Stored records
━━━━━━━━━━

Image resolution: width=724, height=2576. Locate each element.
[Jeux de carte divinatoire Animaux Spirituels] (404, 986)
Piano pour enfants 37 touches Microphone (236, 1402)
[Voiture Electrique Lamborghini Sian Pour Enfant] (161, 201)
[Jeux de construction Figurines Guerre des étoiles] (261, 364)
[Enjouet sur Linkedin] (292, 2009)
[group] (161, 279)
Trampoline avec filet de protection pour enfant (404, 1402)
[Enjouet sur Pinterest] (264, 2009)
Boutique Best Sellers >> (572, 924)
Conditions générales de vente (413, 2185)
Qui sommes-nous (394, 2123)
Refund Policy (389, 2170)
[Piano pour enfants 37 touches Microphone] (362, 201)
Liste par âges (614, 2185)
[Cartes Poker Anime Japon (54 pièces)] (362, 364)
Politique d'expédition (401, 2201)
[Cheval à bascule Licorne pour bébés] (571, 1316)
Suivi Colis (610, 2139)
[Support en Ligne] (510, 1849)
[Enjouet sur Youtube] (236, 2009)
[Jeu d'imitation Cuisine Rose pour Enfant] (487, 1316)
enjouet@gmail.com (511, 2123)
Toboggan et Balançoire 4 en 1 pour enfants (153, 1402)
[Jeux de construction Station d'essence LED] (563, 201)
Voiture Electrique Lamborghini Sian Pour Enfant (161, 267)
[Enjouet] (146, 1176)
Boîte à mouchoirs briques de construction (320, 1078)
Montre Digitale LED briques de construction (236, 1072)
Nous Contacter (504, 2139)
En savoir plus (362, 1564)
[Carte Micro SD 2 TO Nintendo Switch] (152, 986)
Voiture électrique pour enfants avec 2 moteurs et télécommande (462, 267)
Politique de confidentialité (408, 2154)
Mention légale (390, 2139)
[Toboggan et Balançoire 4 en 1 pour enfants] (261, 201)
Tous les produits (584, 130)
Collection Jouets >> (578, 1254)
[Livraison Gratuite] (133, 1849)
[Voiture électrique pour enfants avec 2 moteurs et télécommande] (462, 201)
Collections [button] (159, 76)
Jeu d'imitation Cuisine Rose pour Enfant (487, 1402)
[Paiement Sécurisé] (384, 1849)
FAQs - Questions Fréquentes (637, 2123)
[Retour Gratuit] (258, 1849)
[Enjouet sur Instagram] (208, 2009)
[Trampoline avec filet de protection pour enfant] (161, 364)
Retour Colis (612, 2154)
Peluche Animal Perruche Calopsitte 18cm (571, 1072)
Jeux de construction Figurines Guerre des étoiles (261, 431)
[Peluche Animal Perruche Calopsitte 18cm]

━━━━━━━━━━

After locating the line with "Jeux de construction Figurines Guerre des étoiles (261, 431)", please repeat it and every line after it exactly, through the end of the data above.

Jeux de construction Figurines Guerre des étoiles (261, 431)
[Peluche Animal Perruche Calopsitte 18cm]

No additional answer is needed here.